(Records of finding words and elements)

:::

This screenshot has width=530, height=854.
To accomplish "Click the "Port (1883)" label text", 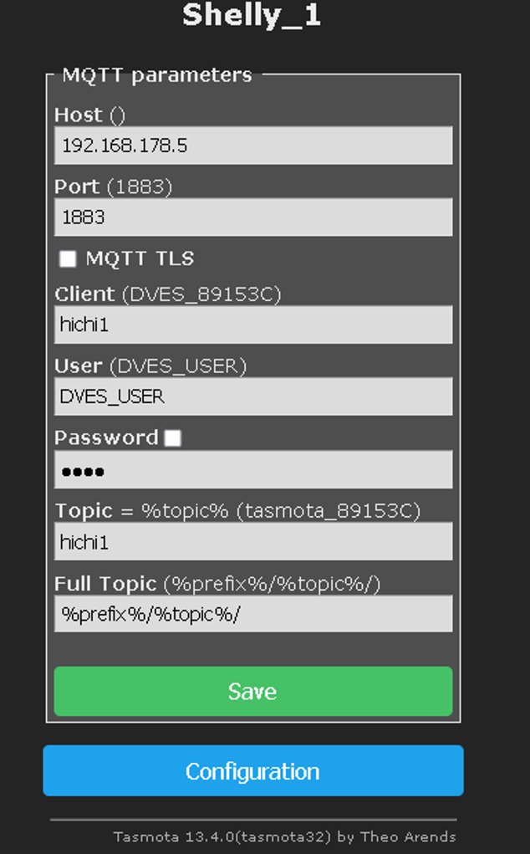I will tap(113, 187).
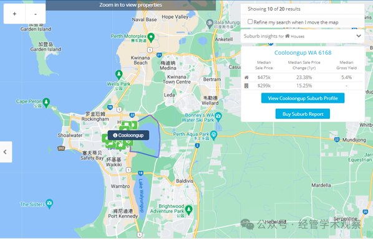Collapse the left side panel arrow
This screenshot has height=239, width=373.
pos(5,152)
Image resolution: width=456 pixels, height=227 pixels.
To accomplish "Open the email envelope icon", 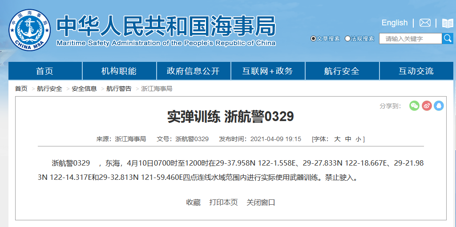I will pyautogui.click(x=425, y=23).
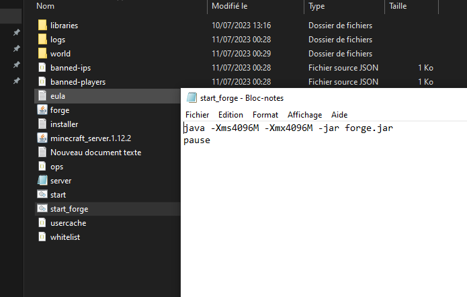Open the Fichier menu in Notepad
467x297 pixels.
197,115
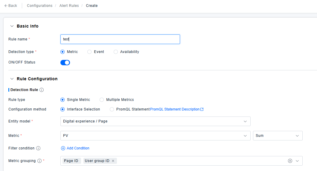Collapse the Rule Configuration section
317x171 pixels.
tap(12, 79)
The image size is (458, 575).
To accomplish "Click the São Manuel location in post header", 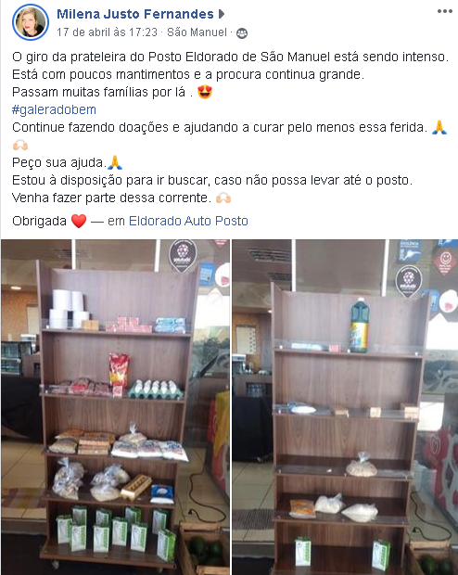I will click(197, 32).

:::

> Stated exercise
Count the lines of the records that contain the word "screenshot", and reply with the number alone.

> Complete response
2